Contributors

Sunday, March 03, 2013

Gun Myth #6

Myth #6: Carrying a gun for self-defense makes you safer.

Fact-check: In 2011, nearly 10 times more people were shot and killed in arguments than by civilians trying to stop a crime.

• In one survey, nearly 1% of Americans reported using guns to defend themselves or their property. However, a closer look at their claims found that more than 50% involved using guns in an aggressive manner, such as escalating an argument.

• A Philadelphia study found that the odds of an assault victim being shot were 4.5 times greater if he carried a gun. His odds of being killed were 4.2 times greater.

3 comments:

Anonymous said...

Mother Jones is repeating themselves by this point. The first fact simply looks at crime stats and finds that killing over arguments are ten times as likely as justifiable homicides. Once again, most defensive uses of weapons do not involve a killing. Ironically, it is the liberal anti-gun Mother Jones who have formed their self-defense ideas from movies and television. And nothing, nothing in those statistics has any relation to gun ownership or conceal-carry. There is no indication whether the guns used to kill over arguments were legally owned or not (according to the study they cite later, most of them were obtained illegally). Even the raw statistics show the transparency of the argument. In a typical year, a couple of thousand people are killed in arguments. Even if we assume these are all legal gun owners (most of them aren’t), that it less than one in a hundred thousand weapons

The second study is jaw-droppingly dubious. It involved phone interviews and an evaluation of whether the gun was used defensively or offensively, often ignoring how the victim/perpetrator viewed the incident. No one except an ideological gun control advocate would think this was scientific. Moeover, even if you take the stats seriously, that means 1.5-3 million Americans did use guns to defend themselves. I hate to tell Mother Jones, but that statistic is pretty close to what Kleck found.
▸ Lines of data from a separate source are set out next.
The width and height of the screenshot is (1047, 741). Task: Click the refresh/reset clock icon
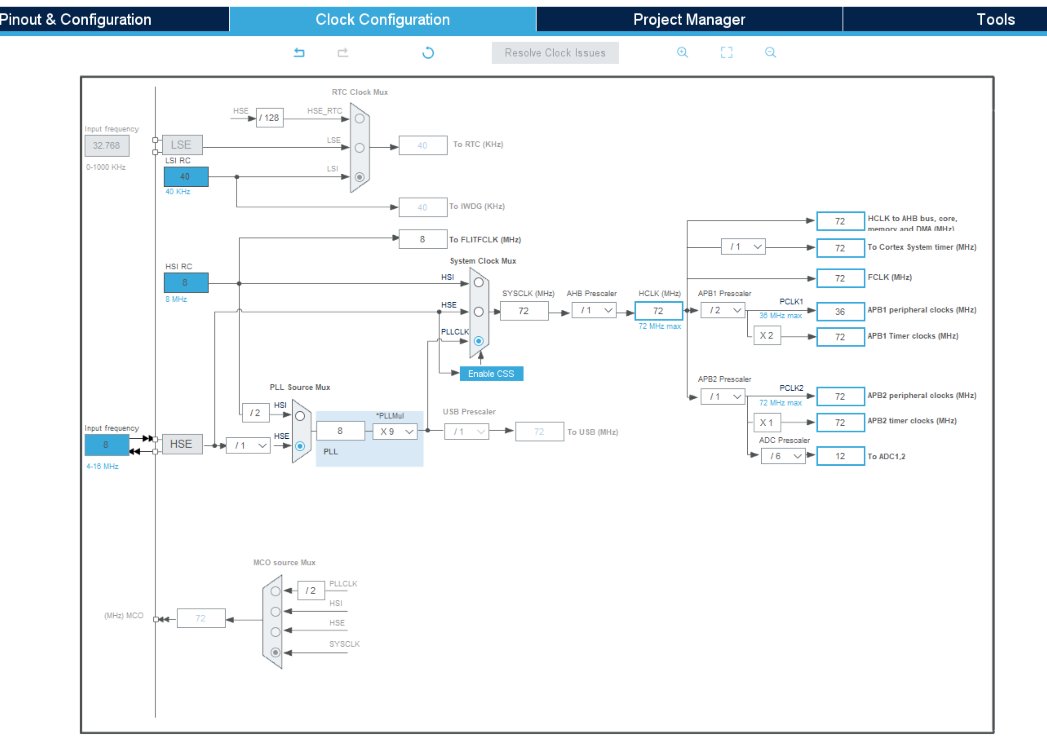tap(425, 54)
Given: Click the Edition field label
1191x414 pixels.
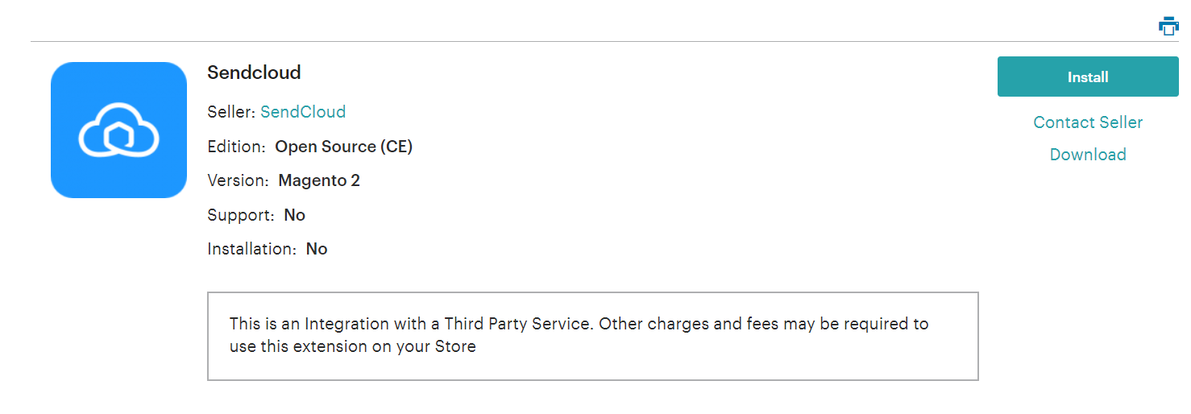Looking at the screenshot, I should coord(237,147).

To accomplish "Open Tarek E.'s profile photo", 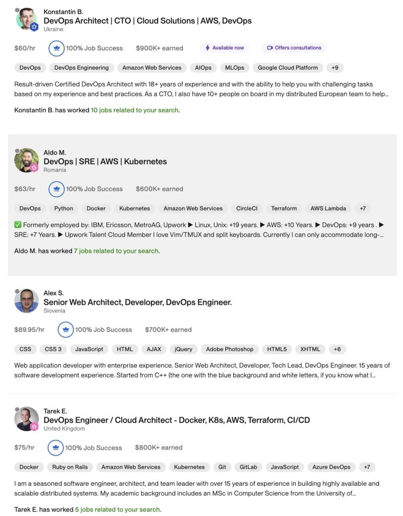I will coord(27,419).
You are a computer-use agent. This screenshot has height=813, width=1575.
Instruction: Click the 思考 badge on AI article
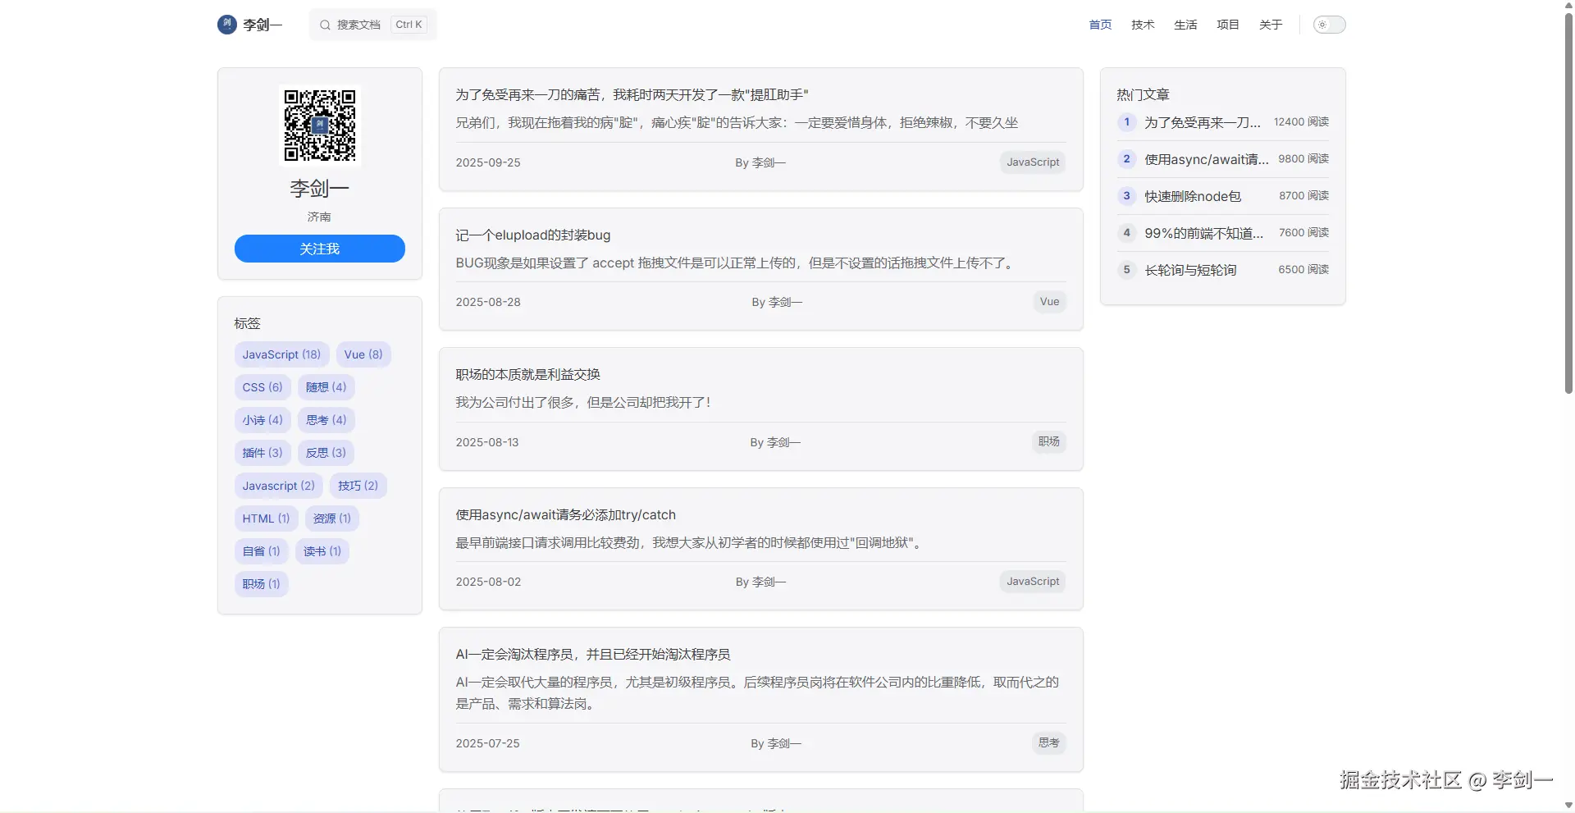click(1048, 742)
The third study is incredibly noisy. The confidence interval is that gun carriers are 1-17 times more likely to be assaulted. I’m also having trouble figuring out their stats, since their raw data doesn’t indicate nearly as strong a correlation. In fact, there’s very little correlation at all. There’s *much* more obvious disparities in alcohol and illicit drug involvement.

Juris Imprudent said...

Hemenway's work is as dubious as Kellermann. You have to be pretty desperate to be citing either of them.

Juris Imprudent said...

Oh, and the FBI counts disputes between drug dealers as "arguments". Not exactly you and one of your drinking buddies drawing down on who was the best lefthanded pitcher in baseball history.